On occasion, the cards stick together as I deal them out or as I try to shuffle to the third one to reveal my next play. Ordinarily, this would cause some perturbation, but the gift of being in proximity to sea air is something one really shouldn't grouse about.


Hardship, it is not. 


Also, I figure, I’ll use the adhesions to apply little cheats until it becomes evident that I will not win the game of solitaire this round.


I scoop the cards and start again.


I will play until someone asks to gets dealt in and we parlay into a new game.


This is the ritual in the dwindling days of a holiday: table games are usually the things we can all agree on as a family as we try to pass the time until the next meal.


Dominos used to be favored.
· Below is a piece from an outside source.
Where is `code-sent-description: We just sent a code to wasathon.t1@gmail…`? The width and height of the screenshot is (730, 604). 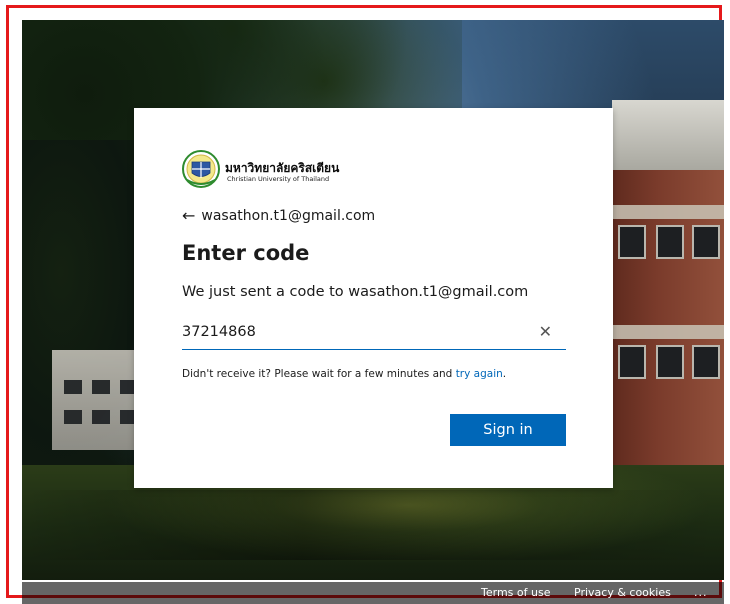 code-sent-description: We just sent a code to wasathon.t1@gmail… is located at coordinates (356, 292).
It was an easy game to learn and  satisfying to handle tiles, hiding them from the gaze of opponents or clicking them noisily, as we awaited our next turns.


Lets play Dominos?


Anyone?


Anyone? …


Somehow it lost its allure.


Each game has had a season of play and a season of retirement: Go Fish, Rummy, Hearts, Crazy 8s, Kings in the Corner, and Euchre. When the season ends, we can't rest assured that we won't outgrow it, or that our grasp of rules will remain. 


We know we will never be ready for Bridge.
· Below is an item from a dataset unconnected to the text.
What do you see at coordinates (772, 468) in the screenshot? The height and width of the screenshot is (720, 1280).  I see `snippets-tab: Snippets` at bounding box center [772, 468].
This year, we’ve just rolled the dice.


“We are playing Yahtzee,” says the girl after she clears the table of breakfast dishes.
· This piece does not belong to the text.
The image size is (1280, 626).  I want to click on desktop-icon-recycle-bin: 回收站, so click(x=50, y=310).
The game is her favorite and consists of five dice, a printed piece of paper that helps you keep track of your rolls, and a plastic cup that MUST generate the most noise possible as players shake and dump the numbered cubes onto the table.


The last one, of course, makes for the most excitement. Bonus points awarded to the adult who requires headache remedy before the final scores are tallied.


Luck has everything to do with it, but we still employ strategies.


I go for the “specialty” rolls first: The Straights, the Full Houses, and the Threes and Fours-of-a-Kind. I like to get them out of the way so I can relax in the idea of just rolling for Yahtzees that never materialize.


My daughter focuses on the top-tier rolls: The Ones and Twos, she admits are throwaways, but the Fives and Sixes can set you up for a bonus that would obliterate any Yahtzees that do float out of the ether …the ones that often roll up for her father.

 

Not that we are truly competitive despite our tendency to groan at the roll that spins the number we gambled on and settles on the number we gambled with originally.


I think we are getting better at celebrating the wins and ignoring the losses.


At least it feels like there are fewer hard feelings.


“Bye-Bye Mr. Four-of-a-Kind,” she sings. “This will be the day that I die.”